Pajamas, Oil on linen, 18″ x 24”, 2018

pajamas… is an original oil on linen which is part of a series I’m working on called GATED COMMUNITY. A holocaust theme depicting victims who were seen by their captors as workers to be used up and discarded. I made them faceless except for the pajama stripes in their faces as they lost their identity. The dancer depicts the “false image” that the captors choose to present to the world. They are in a “Gated Community” presented as barbed wire.

  1. Leslie Tucker

Where I Am There You May Be Also

Photo-composite printed on Endura Metallic chromogenic paper, 24×34 inches, 2018

This work is from my DEVOTIONAL series, an inquiry into Technology and Moral Panic. A moral panic is a feeling of fear spread among a large number of people that some evil threatens the well-being of society. This work examines the tumultuous relationship between Twitter and hate speech, whereby Twitter is admittedly walking a tightrope between the idealism of free speech and verifiable monsters.

  1. Vitaly Umansky

Facebook Rage. Pen and colored pencils on paper, 9” x 12”

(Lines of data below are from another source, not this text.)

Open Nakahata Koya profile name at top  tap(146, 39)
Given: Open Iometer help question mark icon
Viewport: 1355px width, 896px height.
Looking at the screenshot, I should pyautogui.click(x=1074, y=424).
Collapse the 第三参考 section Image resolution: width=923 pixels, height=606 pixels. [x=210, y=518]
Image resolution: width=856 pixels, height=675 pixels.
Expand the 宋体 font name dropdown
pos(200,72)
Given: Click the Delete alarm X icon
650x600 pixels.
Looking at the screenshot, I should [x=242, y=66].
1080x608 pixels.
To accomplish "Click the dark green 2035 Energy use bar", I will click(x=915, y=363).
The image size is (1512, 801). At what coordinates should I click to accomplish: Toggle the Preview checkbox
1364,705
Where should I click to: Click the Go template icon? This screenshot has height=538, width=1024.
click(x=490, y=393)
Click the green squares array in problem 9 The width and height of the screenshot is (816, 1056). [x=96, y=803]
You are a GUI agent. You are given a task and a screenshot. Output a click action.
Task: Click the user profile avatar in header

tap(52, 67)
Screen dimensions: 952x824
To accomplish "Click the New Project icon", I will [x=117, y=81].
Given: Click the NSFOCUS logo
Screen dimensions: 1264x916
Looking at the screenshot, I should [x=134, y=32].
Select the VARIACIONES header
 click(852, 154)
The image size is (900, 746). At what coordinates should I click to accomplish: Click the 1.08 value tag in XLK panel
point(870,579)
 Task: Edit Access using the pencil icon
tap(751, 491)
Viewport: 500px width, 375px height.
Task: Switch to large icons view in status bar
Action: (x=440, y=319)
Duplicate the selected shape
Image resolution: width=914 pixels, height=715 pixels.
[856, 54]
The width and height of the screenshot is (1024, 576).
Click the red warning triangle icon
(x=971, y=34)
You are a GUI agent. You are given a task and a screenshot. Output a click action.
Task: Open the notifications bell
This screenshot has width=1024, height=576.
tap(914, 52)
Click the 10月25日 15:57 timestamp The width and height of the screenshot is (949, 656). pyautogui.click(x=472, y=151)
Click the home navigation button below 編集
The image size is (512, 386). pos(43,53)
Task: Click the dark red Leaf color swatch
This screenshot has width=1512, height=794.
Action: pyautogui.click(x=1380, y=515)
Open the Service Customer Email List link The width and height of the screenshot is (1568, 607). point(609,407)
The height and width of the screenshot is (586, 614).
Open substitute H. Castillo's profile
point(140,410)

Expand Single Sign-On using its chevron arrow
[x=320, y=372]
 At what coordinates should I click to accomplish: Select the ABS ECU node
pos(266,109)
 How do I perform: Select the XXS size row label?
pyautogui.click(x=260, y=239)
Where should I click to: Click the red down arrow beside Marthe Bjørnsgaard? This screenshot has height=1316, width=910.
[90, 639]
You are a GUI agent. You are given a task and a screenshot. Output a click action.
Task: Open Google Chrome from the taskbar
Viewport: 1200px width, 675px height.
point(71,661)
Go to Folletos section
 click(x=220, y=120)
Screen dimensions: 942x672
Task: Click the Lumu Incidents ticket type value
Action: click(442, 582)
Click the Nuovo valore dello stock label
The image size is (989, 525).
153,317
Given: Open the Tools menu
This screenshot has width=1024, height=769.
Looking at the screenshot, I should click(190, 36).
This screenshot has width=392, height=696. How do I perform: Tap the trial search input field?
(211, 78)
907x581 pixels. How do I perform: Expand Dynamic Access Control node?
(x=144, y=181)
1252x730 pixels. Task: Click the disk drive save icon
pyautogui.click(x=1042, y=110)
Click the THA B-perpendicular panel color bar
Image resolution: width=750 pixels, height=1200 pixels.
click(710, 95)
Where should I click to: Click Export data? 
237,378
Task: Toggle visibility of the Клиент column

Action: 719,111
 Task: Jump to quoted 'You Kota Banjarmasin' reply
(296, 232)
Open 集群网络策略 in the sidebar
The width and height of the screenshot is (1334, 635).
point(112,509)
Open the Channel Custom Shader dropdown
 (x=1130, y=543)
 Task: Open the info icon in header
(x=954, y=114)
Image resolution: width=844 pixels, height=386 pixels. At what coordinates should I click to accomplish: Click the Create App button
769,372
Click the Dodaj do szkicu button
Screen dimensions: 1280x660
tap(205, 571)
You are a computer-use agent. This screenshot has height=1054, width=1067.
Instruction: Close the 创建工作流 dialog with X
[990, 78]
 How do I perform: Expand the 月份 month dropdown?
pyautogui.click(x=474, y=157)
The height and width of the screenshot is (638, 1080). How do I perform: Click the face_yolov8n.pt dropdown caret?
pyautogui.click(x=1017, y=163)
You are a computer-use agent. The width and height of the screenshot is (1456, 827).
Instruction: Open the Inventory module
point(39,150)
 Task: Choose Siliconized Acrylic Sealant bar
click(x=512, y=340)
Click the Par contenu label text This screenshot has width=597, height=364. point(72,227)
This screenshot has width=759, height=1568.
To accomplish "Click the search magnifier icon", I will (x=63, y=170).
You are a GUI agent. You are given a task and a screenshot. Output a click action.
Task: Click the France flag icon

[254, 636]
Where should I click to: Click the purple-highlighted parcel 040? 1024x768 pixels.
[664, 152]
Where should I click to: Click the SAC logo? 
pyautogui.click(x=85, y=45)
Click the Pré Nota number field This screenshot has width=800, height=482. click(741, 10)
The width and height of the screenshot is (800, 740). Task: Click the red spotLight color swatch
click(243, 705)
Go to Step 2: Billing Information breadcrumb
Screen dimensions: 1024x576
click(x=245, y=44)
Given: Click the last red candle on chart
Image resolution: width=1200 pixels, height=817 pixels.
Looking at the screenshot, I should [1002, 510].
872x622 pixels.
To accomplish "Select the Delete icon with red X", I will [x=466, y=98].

This work shows a progression from a heated discussion on social media to radicalization and acts of violence.

  1. Rachel Kanter

Laundry

Vintage drying rack, cotton, embroidery floss.

51” x 51” x 40”, 2018

“…and the Lord said to Moses, “Go to the people and warn them to stay pure today and tomorrow. Let them wash their clothes.””

Exodus 19:10

“Laundry” is about washing clothes as a form of purification. The sexist, disparaging words that are embroidered on each of the women’s tallit katan are in the process of being washed out and removed. The dye in the thread stains the undergarments just as these hurtful words that are said every day to women leave a mark on them.

21. Robin Atlas

20 fiber pieces, each 13” x 13”

Robin  Atlas’s  narrative  entitled  Lashon  Hara  (Hebrew  for  “evil  speech”)  reflects  her  own  personal  experiences  with  hate  speech  as  well  as  looking  at  the  effects  of  hate

speech  in  both  the  physical  and  spiritual  realms.  Her  work  features  twenty  deconstructed  pieces  of  diverse  elements  coalesced  on  hand-dyed,  manipulated  and  collaged  fabric,

using  methods  such  as  hand  embroidery,  freehand  machine  stitching,  printmaking  and  other  creative  techniques.

  1. Nancy Current

In Seeking Wisdom, the First Step Is Silence

Print on plexiglass of a glass painting. 27”x16.5″, 2018

In Seeking Wisdom, the Third Step Is Remembering

Print on plexiglass of a glass painting., 30.5”x16.5″, 2018

In Seeking Wisdom, the Fourth Step Is Practicing

Print on plexiglass of a glass painting. 25.5”x18″, 2018

L’Dor  Vador  (“from  generation  to  generation”  in  Hebrew),  Nancy  Current’s  series  of figurative  glass  paintings  and  prints,  uses  fragments  of  ancient  writings  as  a  metaphor for  the  education  of  children.  The  visceral  attraction  of  light,  color  and  glass  combined  with  non-traditional  glass  painting  and  print-making  conveys  the  responsibility  of  education  and  action  to  prevent  hate  speech  and  its  consequences.

  1. Yona Verwer and Katarzyna Kozera

    Urim & Tumim 5, digital and acrylic paint on canvas, 20 x 16 inches, 2017.
    Urim & Tumim 7, digital and acrylic paint on canvas, 20 x 16 inches, 2017.

The Urim and Tumim were part of a biblical tool of prophecy known as “The Breastplate of Judgment.” In Biblical times during war and national crisis, this breastplate was worn and consulted by the Jewish High Priest. Upon meditation, individual letters would sparkle to display prophetic messages: text messages from above! In these collaborative works by artists Katarzyna Kozera and Yona Verwer the Urim and Tumim are presented in this exhibit as the antidote to hate speech: a direct connection with a higher source of guidance. These talismanic devices guide us to a more elevated way of living / speaking.